The Benefits and Burdens of Bar Graphs
The bar graph is one of the most widely used forms of data visualization in science. This is not a bad thing as the venerable old bar graph is a comfortable, easy way to accurately represent specific quantities with varying bar lengths. This representation also allows for easy comparison between measurements by comparing the bars.
The challenge comes when the benefits of this accurate and easy tool are pushed too far. As we’ll see below, if the number of datapoints and comparisons in a bar graph becomes too great, the cognitive burden on the reader can become overwhelming.
Increasing the Cognitive Burden
To help illustrate this, I’ve generated some example datasets. We will start with a simple dataset involving the measurement of two variables at two different times. This could involve the measurement of two different metabolites on groups of subjects before and after a treatment or perhaps the measurement of two different environmental features at two different times of the year.
Figure 1A shows a simple bar graph where we are comparing the two measurements at two times. As mentioned above, the purpose of a bar graph is to help people make comparisons in data. With this small number of bars we can make a few very quick observations. For example, we can see that the dark blue bars are higher than the light blue bars at both times and that the dark blue bar at time two is higher than any of the others.
In this graph there are actually 6 different comparisons that can be made. The arc diagram in Figure 1B helps clarify the number of possible comparisons in this plot.
Figure 1A & 1B
Now, let’s consider a more detailed experiment where we still have only two measurements, but we are evaluating them at five timepoints. This is shown in Figure 2A.
From the bar graph, we can see that measurement 1 goes up steadily across time, while measurement 2 goes up and then down. With 10 bars in our graph, making specific comparisons is a much more complicated task. For example, comparing measurement 1 at time 3 with measurement 2 at time 4 requires a significant amount of focus.
The arc diagram in Figure 2B shows that the number of possible comparisons in this bar graph has increased to 45.
Figure 2A & 2B
Finally, let’s push this even farther and consider six separate measurements across the five timepoints as shown in Figure 3A. In this case we have 30 individual bars and it is quite easy to see that making individual comparisons in between bars has become a gargantuan task. Figure 3B shows that the number of possible comparisons in this dataset has now risen to 435!
Figure 3A & 3B
Studies from the Franconeri Lab have shown that each of these comparisons can take hundreds of milliseconds to process so that only a few comparisons can be made per second. Furthermore, this task quickly overwhelms our working memory so that new numbers or comparisons will displace the ones we just considered. At this point the cognitive burden has reached such a level that many of the important features are lost in a mire of information.
Take Advantage of Data Structure
To help reduce the cognitive burden of these presentations, we can take advantage of the structure of this data. Measurements across time are naturally sequential and so it would make sense to connect the data across this series. This type of analysis is well represented by a line graph.
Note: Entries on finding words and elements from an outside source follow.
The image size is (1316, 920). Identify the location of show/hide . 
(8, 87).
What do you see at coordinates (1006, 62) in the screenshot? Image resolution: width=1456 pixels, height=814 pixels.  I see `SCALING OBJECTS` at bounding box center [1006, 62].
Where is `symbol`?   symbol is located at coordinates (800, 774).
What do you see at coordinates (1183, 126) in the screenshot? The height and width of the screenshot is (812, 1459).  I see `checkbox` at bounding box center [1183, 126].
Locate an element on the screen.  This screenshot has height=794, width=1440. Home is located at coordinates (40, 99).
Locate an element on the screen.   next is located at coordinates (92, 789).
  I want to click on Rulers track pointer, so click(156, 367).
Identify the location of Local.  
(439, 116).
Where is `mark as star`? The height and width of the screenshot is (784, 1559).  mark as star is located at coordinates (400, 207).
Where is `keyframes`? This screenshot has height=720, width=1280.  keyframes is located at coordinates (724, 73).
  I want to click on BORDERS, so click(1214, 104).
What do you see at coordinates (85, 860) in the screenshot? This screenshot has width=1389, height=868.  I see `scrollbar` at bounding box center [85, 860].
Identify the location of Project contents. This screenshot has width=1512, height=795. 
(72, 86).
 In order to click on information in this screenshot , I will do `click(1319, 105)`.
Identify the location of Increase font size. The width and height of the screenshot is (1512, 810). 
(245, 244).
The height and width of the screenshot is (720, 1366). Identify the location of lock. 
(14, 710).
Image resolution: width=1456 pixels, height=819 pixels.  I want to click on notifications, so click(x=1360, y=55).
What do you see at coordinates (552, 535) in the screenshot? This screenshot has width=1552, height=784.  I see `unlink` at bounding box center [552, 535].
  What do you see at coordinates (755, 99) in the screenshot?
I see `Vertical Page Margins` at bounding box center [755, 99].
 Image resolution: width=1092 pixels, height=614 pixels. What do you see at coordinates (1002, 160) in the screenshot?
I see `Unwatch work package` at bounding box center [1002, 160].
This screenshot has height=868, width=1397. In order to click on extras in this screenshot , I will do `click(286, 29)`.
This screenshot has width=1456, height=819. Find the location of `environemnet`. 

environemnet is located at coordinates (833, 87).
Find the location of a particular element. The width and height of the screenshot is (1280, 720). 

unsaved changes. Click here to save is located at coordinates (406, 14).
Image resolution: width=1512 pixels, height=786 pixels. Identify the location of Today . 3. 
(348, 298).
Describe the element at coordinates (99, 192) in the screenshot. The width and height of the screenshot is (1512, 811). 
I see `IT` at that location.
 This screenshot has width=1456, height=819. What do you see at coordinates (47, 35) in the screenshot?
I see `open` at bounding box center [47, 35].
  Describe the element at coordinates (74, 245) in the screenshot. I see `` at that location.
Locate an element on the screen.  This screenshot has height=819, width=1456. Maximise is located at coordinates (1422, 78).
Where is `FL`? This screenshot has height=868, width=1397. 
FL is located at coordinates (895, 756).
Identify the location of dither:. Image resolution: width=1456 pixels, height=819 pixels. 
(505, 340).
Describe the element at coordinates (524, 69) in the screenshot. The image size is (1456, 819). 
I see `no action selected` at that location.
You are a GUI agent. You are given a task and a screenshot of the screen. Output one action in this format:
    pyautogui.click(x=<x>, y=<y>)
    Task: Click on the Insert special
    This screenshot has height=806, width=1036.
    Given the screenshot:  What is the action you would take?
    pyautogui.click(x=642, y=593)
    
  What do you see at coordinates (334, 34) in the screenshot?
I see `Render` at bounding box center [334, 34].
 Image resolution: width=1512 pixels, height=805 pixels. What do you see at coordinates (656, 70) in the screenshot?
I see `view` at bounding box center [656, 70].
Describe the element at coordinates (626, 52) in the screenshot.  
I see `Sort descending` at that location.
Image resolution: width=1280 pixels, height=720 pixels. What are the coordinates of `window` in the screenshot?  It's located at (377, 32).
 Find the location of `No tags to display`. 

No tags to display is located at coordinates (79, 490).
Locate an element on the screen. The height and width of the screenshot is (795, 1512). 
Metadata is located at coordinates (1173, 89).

Figure 4A shows the line graph version of the data presented by the bar graph in Figure 1A. In this case the difference in the relative amounts of measurements 1 and 2 are quite clear.
Figure 4B shows the line graph version of the data shown in Figure 2A. In this case comparison of the two measurements over 5 timepoints is significantly easier to see in the line graph. We have essentially taken the 10 bars with 45 possible comparisons and reduced them to a comparison of two lines.
Figure 4A
Figure 4B
Figure 4C
Lastly, Figure 4C shows the line graph version of Figure 1C. In this case we have reduced the representation of the data from 30 individual bars and 435 pairwise comparisons to just 6 lines! An additional advantage is that each of the lines is directly annotated, removing the cognitive burden of having to look between the legend and the individual bars.
This example shows that taking advantage of a data set’s structure can open the door to a different type of visualization beyond the simple bar graph. In addition to clearly communicating the data, this type of data visualization is also quite useful for scientists during data analysis and interpretation. Trends that were difficult to extract from the bar graph become quite obvious in the line graph.
In future posts, I’ll present other ways in which more deliberate and judicious data visualization choices can benefit scientists while analyzing data and when communicating results to a large audience.